Sanostol może pani podawać (dawka jak na opakowaniu) jak i ecomer.
Imupret 5 kropli 2 razy dziennie też przy tych zastrzykach można.
Życzę powodzenia!

mamaAli - można lymphomyosot łącznie z miejscowym sterydem.
To leczenie wydaje się ok. Jakby po tym leczeniu dalej był wysięk, to już lekarz musi zdecydować, czy zabieg, czy ponowna kuracja zastrzykami (bywa, że druga seria takich zastrzyków jak były wcześniej da efekt na znacznie dłużej).

eluska88 - proponuję ten biseptol, ale dodatkowo wskazane zastrzyki z Echinacea compositum lub Latensinu, a po tym szczepionka w iniekcji Polyvaccinum (2 serie). Być może to rozwiąże na jakiś czas problem infekcji. Po całej kuracji można rozważyć ewentualne usunięcie migdałków, jak będą ku temu wskazania.

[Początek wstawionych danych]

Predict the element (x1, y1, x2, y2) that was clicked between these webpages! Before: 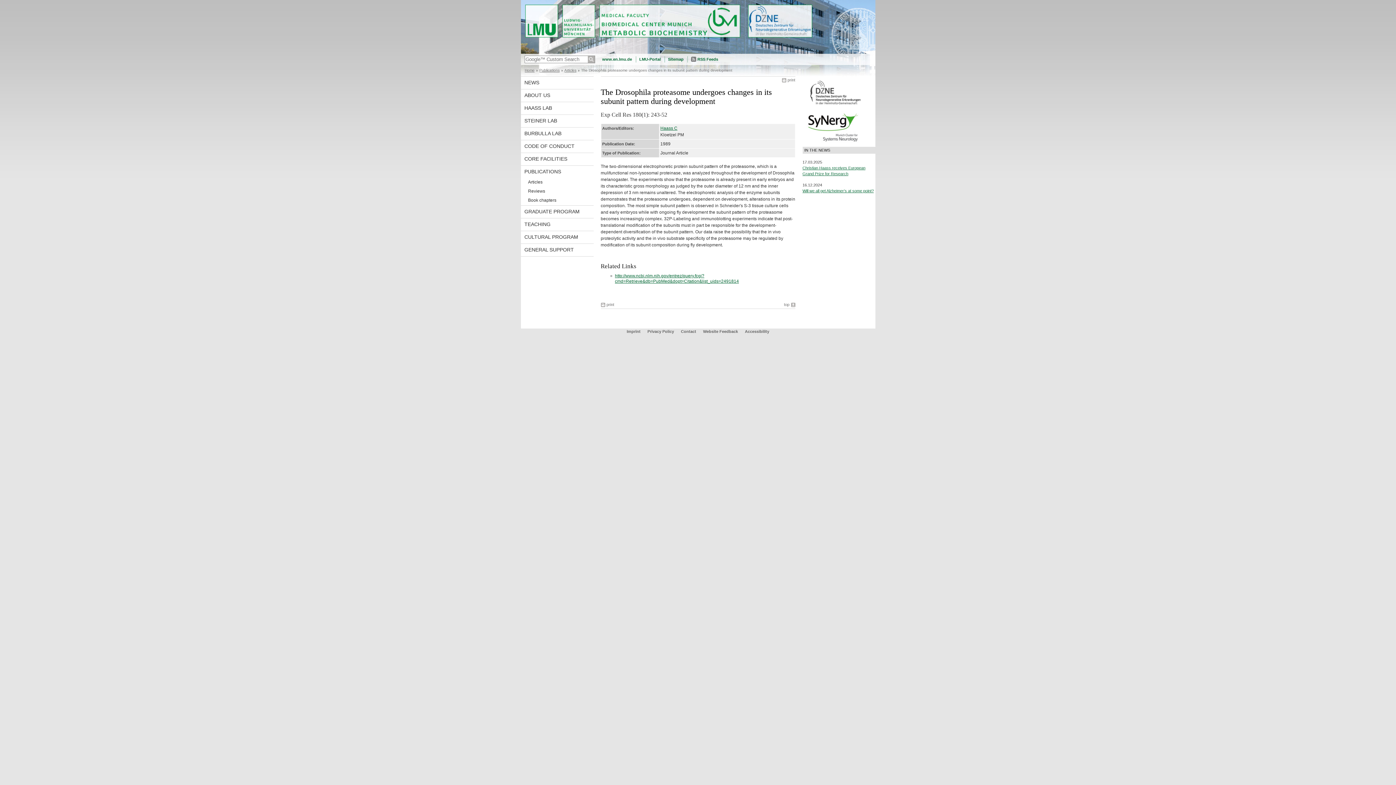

napisał/a: eluska88 2011-03-04 14:24
A gdzie takie zastrzyki można że tak powiem "dostać"? muszę iść do laryngologa czy do internisty wystarczy? nie mieszkam w moim rodzinnym mieście bo się przeprowadziłam,i szczerze powiedziawszy nie znam tu żadnych rozsądnych ani dobrych lekarzy,mam szczęście trafiać do takich którzy nawet nie wiedzą co ze mną zrobić...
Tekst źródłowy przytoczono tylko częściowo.